Now I use it hooked up to my SCMS. Works great with sawdust. I don't hesitate to recommend it.
http://www.clearvuecyclones.com
Z
I can't believe more wood guys don't do this.
Jobsite dust collection?????? Whats your resolution? "When the job is perfect, we're almost done."
Real suction. Not some POS home made item.
It would pay for itself in labor alone. Anyone who has worked on a high end job knows that keeping it cleaner than most is a plus.
Tablesaws are the worst offender for spreading sawdust. I have a rubber garbage can between the saw and a portable dust extractor connected with 4" hose through the lid. The garbage can catches all of the shavings that plug up the screen on the extractor.
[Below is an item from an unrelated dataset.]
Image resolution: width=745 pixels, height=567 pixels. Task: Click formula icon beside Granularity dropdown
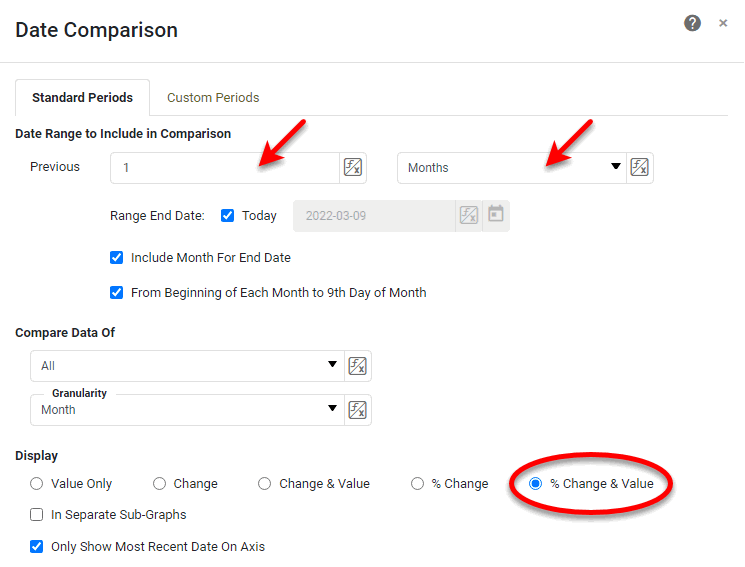[x=357, y=410]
My table saw has a hose hookup so there is a fair amount of draw at the blade. Small extractors with 4" intakes will out suck a canster vac any day. I've run 25 sheets of MDF for shelving etc on finish jobs and only half filled a 5 gal bucket with the sawdust laying on the floor. I did however empty the extactor and the garbage can numerous times.
My best attempts to build an extractor shroud behind a mitersaw were never very portable but sometimes worked. Making one to allow bevel adjustments were too large to create significant draw near the blade. Tarping on a homade rack behind the mitersaw also works pretty good at catching a big portion of the dust without extraction.
I find any way of keeping the dust off the floor helps stop it from being tracked all over the jobsite.
I've got the answer to the chop saw problem. The chopshop hood http://fastcap.com/sawhood.aspx Its very effective and it folds up small for transport. You don't have one you should get one. The other saws are my issue. "When the job is perfect, we're almost done."
I run 2 mitersaws, the fastcap hood won't work for me.
It was the fastcap hood that inspired me to make my own.
I did something similar with a tarp, clamps and some 5' alm bar clamps. It's large, effective, easy to set up and maybe cost me $40. After some modifications, it also doubles as a rain awning off the back of the cube van. Might work as a sun awning too, when we get some.